Tyee readers are likely well acquainted with Jessica Ernst, the oil patch scientist and landowner defiantly challenging the regulation of fracking in Canada.

Known for standing up to one of the most powerful industries on the planet, eight years ago Ernst sued gas driller Encana and Alberta's energy regulators, claiming contamination of the well water in her rural backyard and the failure of government authorities to investigate.

Ernst's suit also alleges a provincial regulator breached her charter rights by refusing to communicate with her after she publicly criticized it.

Now Ernst's story, which has earned followers on three continents, is the subject of a new book by journalist Andrew Nikiforuk, who has covered developments in Ernst's case for this website.

Slick Water: Fracking and One Insider's Stand Against the World's Most Powerful Industry, published this fall by Greystone Books, blends Ernst's compelling personal tale and long legal saga -- still ongoing today -- with the story of fracking and its human and environmental impacts.

It concludes Nikiforuk's trilogy on the oil and gas industry in Alberta, which includes 2002's Saboteurs and 2010's Tar Sands, a winner of the Rachel Carson Environment Book Award.

In the words of New Yorker environmental journalist Elizabeth Kolbert, Slick Water is "a true-life noir filled with corruption, incompetence, and, ultimately, courage." More specifically, Nikiforuk says, it is a story about "the courage of women."

This Wednesday, Nov. 18, Nikiforuk embarks on a two-week book tour that will include five stops on Vancouver Island and one on Salt Spring Island. Find a full list of dates and locations in this story's sidebar.

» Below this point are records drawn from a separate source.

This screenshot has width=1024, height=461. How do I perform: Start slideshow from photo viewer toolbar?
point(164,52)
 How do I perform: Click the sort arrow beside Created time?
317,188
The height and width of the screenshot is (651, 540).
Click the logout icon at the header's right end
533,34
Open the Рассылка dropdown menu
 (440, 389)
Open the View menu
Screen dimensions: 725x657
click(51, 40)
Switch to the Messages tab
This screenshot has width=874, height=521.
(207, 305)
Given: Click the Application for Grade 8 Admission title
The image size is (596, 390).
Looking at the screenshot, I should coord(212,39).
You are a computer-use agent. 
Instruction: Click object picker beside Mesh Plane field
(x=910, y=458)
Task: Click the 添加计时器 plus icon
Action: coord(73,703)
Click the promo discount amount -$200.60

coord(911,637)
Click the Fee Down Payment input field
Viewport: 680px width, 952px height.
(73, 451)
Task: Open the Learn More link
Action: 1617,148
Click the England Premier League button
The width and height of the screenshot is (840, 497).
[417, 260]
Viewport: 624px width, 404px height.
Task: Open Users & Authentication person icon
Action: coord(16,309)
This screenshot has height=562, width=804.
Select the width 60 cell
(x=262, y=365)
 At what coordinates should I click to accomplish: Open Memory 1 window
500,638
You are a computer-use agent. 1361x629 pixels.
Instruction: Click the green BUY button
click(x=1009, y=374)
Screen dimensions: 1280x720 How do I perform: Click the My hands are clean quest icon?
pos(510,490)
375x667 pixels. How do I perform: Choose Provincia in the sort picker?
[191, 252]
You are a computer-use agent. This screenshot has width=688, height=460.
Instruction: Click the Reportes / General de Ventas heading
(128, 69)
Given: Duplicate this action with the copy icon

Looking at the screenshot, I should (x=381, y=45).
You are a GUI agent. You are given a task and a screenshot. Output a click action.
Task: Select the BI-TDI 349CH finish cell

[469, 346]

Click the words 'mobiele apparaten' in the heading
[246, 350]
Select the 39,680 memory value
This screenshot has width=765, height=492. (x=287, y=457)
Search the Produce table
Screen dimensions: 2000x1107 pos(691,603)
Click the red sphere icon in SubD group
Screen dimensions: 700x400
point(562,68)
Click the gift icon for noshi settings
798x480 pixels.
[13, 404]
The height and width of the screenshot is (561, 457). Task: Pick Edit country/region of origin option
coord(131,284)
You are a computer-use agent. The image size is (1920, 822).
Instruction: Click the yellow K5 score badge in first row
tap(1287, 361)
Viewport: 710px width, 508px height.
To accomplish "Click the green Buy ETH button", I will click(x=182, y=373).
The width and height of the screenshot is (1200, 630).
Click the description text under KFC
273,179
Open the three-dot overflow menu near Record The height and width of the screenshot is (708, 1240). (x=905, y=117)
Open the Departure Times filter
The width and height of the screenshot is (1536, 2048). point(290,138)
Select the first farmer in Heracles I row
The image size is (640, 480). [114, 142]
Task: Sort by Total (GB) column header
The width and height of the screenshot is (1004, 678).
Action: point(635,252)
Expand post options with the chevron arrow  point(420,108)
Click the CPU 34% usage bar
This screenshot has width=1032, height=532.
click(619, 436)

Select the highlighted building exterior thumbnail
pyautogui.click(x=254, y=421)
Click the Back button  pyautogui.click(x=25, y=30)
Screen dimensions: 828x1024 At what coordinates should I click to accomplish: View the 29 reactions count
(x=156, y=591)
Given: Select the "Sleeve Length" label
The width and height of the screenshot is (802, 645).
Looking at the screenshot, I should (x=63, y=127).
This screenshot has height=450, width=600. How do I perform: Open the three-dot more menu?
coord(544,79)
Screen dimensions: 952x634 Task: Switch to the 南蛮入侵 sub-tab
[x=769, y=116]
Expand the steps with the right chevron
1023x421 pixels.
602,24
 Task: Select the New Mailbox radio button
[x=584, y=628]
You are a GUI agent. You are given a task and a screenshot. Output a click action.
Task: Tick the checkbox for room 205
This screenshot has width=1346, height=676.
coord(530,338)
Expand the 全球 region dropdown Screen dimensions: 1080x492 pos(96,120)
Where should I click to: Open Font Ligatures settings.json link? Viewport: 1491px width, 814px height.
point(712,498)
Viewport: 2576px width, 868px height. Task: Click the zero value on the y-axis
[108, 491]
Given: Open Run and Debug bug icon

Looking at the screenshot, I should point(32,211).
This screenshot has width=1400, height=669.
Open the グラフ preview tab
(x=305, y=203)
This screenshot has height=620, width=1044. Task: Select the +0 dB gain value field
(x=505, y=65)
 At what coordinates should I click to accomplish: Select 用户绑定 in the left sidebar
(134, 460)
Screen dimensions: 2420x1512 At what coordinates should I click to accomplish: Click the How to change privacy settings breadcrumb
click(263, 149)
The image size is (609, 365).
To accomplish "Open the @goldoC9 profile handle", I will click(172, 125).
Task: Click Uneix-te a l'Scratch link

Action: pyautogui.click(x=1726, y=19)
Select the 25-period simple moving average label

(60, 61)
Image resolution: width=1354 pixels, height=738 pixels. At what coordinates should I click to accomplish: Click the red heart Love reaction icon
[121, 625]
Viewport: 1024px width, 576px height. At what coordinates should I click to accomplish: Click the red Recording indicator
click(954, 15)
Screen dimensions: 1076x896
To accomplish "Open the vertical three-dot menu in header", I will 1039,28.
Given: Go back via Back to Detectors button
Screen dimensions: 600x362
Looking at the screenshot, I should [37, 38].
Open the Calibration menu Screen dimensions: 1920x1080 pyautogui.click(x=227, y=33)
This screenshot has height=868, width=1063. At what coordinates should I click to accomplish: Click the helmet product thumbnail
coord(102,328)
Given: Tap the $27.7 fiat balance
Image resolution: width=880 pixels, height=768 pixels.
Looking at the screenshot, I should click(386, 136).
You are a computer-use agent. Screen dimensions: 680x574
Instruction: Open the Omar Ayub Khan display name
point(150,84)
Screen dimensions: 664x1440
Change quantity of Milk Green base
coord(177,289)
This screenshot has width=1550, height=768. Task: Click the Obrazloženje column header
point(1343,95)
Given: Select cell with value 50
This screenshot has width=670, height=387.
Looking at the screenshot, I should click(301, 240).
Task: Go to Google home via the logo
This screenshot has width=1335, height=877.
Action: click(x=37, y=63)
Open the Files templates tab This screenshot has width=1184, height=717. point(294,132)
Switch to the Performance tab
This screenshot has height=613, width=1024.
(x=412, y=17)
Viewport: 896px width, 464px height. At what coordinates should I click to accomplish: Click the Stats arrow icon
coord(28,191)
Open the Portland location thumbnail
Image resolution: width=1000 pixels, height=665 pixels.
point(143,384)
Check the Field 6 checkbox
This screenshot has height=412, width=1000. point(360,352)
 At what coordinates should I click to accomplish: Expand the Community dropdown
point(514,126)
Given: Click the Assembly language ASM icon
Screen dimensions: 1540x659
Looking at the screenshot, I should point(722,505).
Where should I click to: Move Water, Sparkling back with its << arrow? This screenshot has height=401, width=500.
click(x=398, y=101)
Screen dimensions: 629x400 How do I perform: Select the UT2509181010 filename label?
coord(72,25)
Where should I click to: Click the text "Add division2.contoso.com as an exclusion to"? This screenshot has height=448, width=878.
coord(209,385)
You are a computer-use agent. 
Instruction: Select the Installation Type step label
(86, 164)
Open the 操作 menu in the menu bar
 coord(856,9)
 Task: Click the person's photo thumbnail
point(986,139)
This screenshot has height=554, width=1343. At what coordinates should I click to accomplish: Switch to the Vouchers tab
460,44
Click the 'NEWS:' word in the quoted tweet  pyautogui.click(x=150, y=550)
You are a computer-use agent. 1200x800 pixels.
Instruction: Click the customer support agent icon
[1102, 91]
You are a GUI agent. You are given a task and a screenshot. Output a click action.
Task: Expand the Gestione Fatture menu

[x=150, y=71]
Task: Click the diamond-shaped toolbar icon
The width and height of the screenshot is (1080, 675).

Not an Islander? Slick Water is available for sale at most major bookstores and online. (We'll also be giving signed copies to Tyee supporters in our upcoming fall fundraising drive. Stay tuned.)

Ahead of his tour, we checked in with Nikiforuk to ask about the latest on Ernst's case and what book tour attendees should expect -- beyond a Slick Water reading and signings, of course.

Tyee: Pursuing Ernst's case over the last eight years has cost hundreds of thousands of dollars. What drives her to keep going?

Andrew Nikiforuk: To date, Ernst has spent $350,000 of her own savings in her pursuit of justice. What drives her is the evidence and the knowledge that contaminated groundwater travels over time. She understands that groundwater is a public resource and that 20 per cent of the continent's freshwater comes from aquifers. Her lawsuit is really predicated on the notion that an injustice anywhere is really a threat to justice everywhere. As a result, she has inspired many rural communities in Ireland, England, Michigan, New York state and the Maritimes, because she will not stand down.

Ernst's friends describe her as "a formidable enemy." In this case, is her enemy fracking?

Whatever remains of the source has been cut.